A problem associated with elemental diets is their palatability. A hydrolyzed protein system typically provides an extremely bitter taste. Traditionally, most elemental products are tube fed and thus in these environments the unpalatable taste is not an issue.
However a large unmet need exists in the medical community for an elemental diet that can be consumed conventionally by drinking the formula. As noted above, recent evidence has shown that feeding by the enteral route provides a number of benefits to the patient. Dietitians have given patients with malabsorption syndromes elemental nutritional products and requested that the patient drink the elemental product. The volume the patient is being requested to consume is typically quite large. It can range from at least 250 ml up to 1500 ml, if the patient is relying upon the nutritional beverage as their sole source of nutrition. Despite the benefits that such a feeding regimen would provide, the vast majority of patients are unable to drink sufficient quantities of these elemental products to maintain their nutritional status.

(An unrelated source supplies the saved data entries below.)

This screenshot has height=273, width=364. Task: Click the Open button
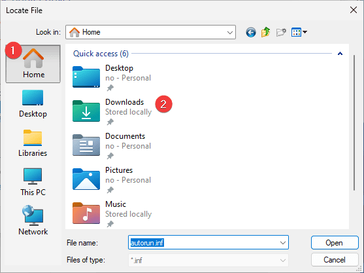(x=335, y=243)
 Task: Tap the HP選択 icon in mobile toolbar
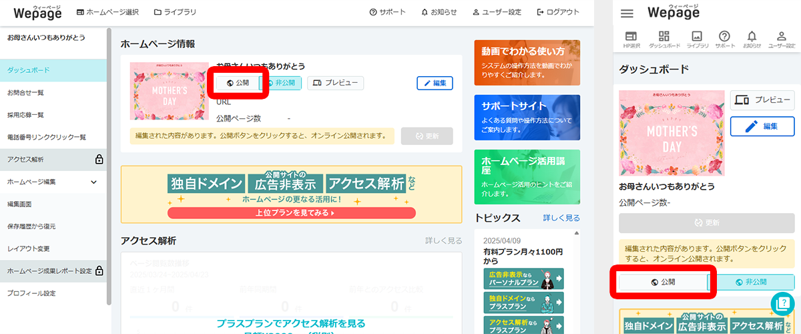pyautogui.click(x=631, y=39)
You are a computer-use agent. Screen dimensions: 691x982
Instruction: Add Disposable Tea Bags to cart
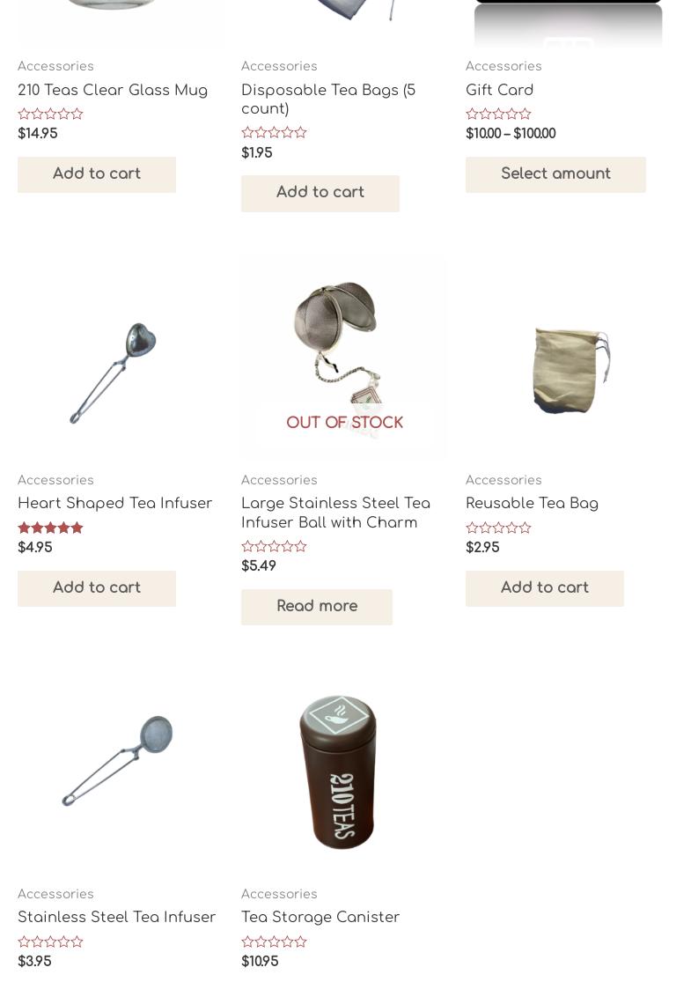tap(320, 193)
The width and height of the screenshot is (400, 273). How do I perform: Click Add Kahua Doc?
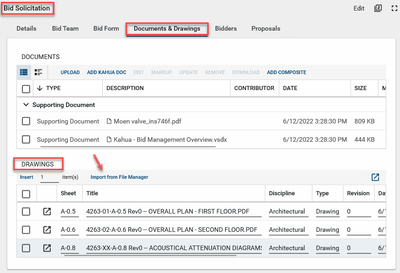coord(106,72)
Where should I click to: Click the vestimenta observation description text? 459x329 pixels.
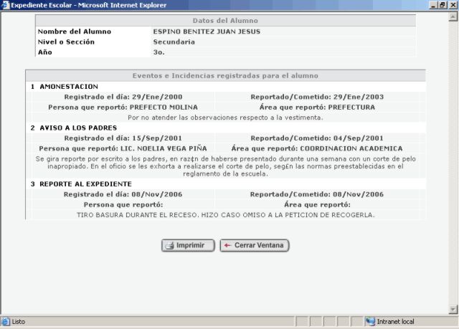pos(226,117)
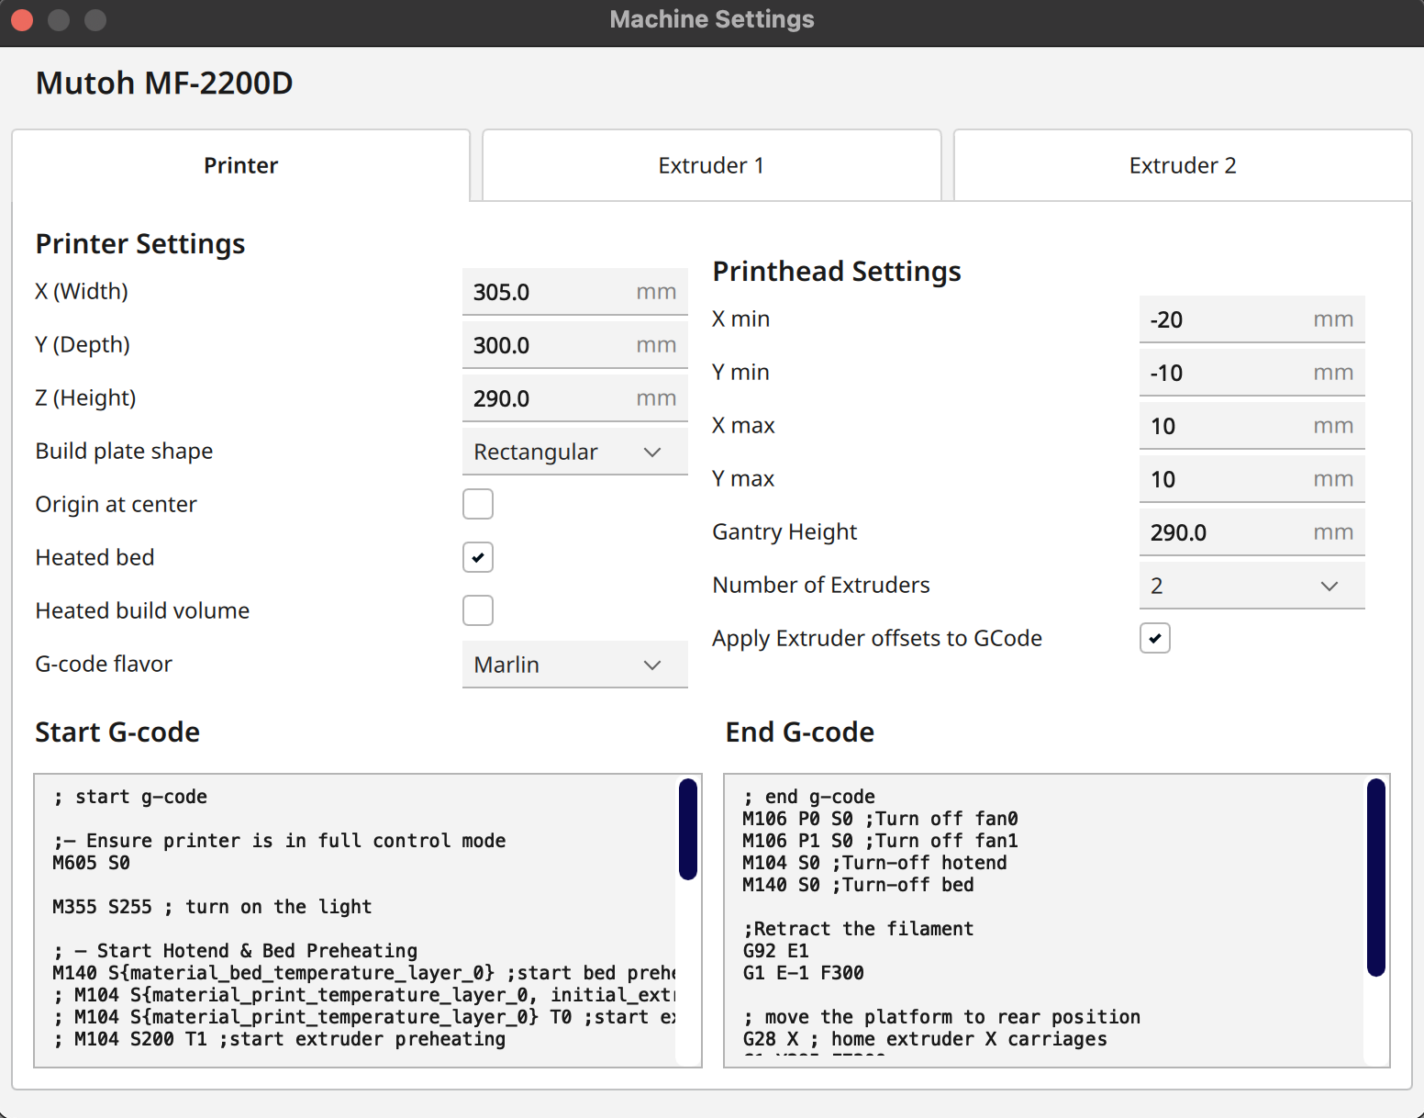This screenshot has width=1424, height=1118.
Task: Open the Build plate shape dropdown
Action: coord(574,452)
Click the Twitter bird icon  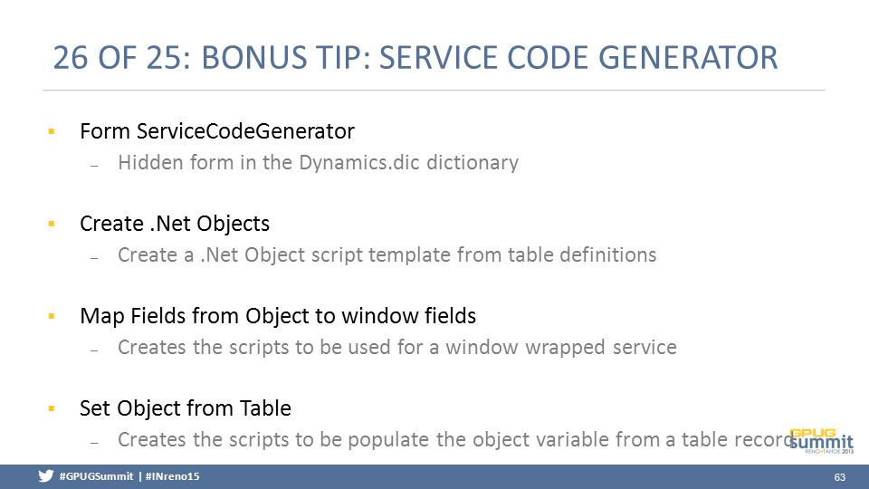(x=46, y=476)
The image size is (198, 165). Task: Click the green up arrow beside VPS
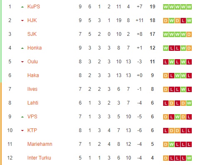[22, 117]
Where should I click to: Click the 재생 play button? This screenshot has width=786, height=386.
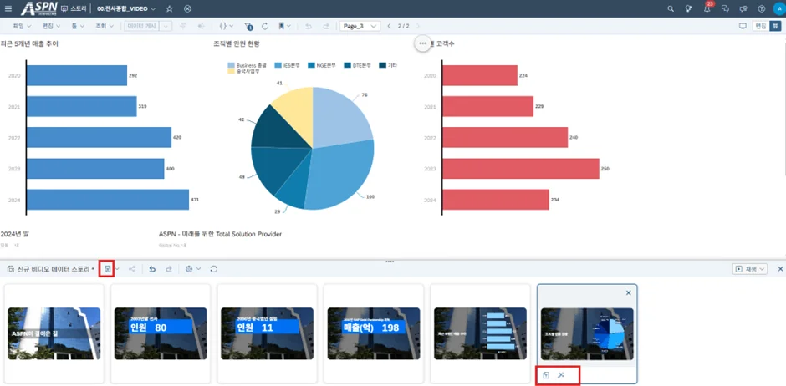pyautogui.click(x=750, y=269)
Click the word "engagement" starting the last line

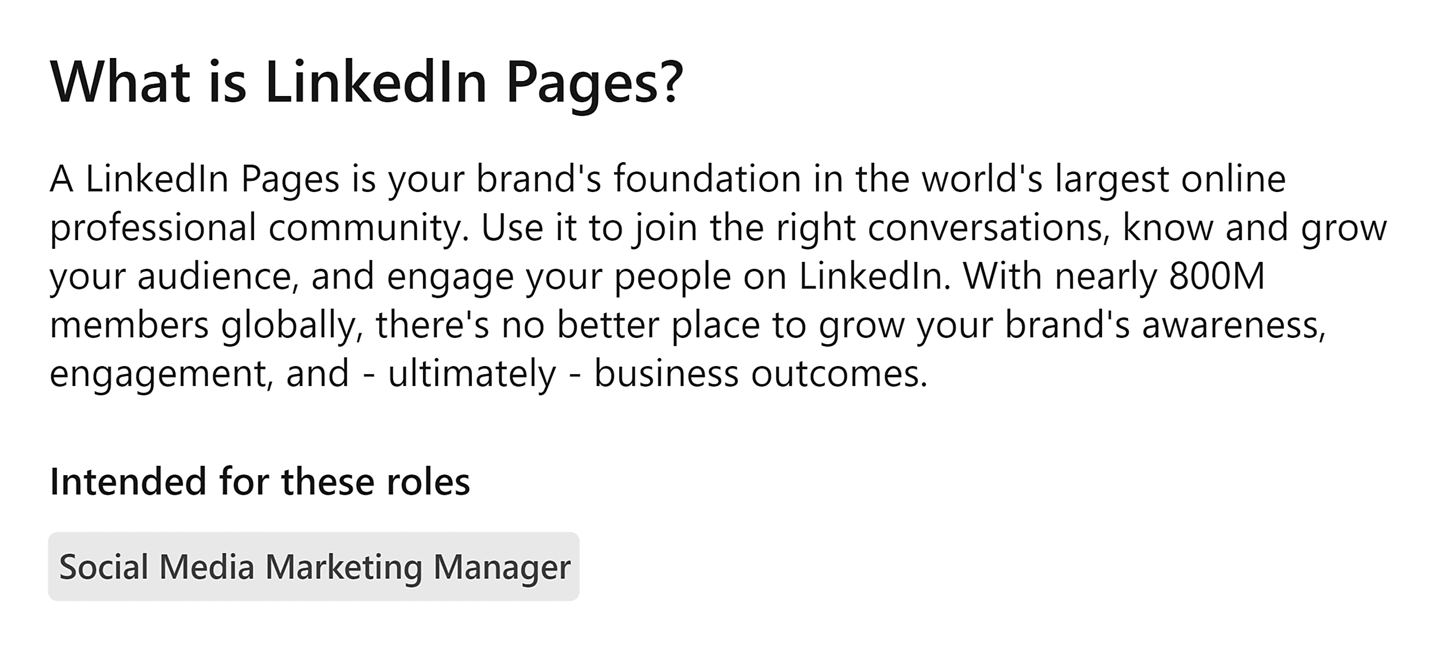click(158, 373)
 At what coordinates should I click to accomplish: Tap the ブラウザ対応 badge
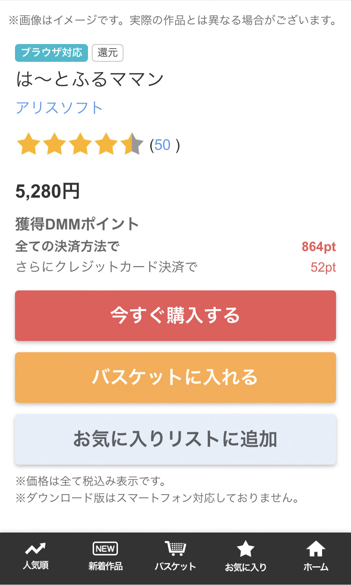coord(51,53)
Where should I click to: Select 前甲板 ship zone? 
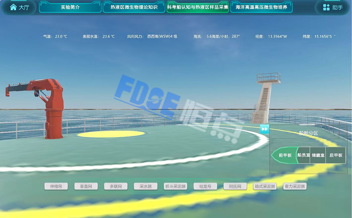click(285, 155)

The unpalatability of these elemental diets invariably leads to substantial noncompliance issues. The noncompliance invariably leads to malnourished states or exacerbation of their underlying disease states if they attempt to resume a normal diet too early. Any attempt to additionally incorporate marine oil into an elemental diet will further exacerbate palatability issues.
U.S. Pat. No. 4,963,380 to Schroeder, et al., is directed to stabilizing fish oil against degradation. The reference specifies that fructose can be used for such a purpose. At column 4, lines 60-65 it specifies that sucrose was not such a stabilizer.
European Patent Application 0 296 116 discloses a suspension containing marine oils. The palatability of marine oils is increased by utilizing a three component system designed to increase the palatabilty of the marine oil. It includes an inorganic complexing agent, a sensory masking agent, and a sweetening agent. Sweetening agents include amino acid sweeteners, dipeptide sweeteners, etc. Sensory masking agents are flavored oils. Texturizing agents can optionally be included and preferably are not sweet. They are included to improve mouth feel. Crystalline sucrose is one possible texturizing agent. Sucrose is not identified as improving the flavor of fish oil products.
Thus, a need has developed in the art for an elemental nutritional product having improved palatability. Particularly, a need has developed in the art for a liquid nutritional product which incorporates soy protein hydrolysate in conjunction with hydrolyzed caseinate to provide essential nutrients in an easy to digest form. A further need has developed in the art for elemental liquid nutritional products which incorporate structured lipids to provide targeted delivery of essential fatty acids. Further a need has developed in the art to develop elemental nutritionals having improved flavor so that the product may be orally consumed (dranken) rather than tube fed to patients with malabsorption syndromes.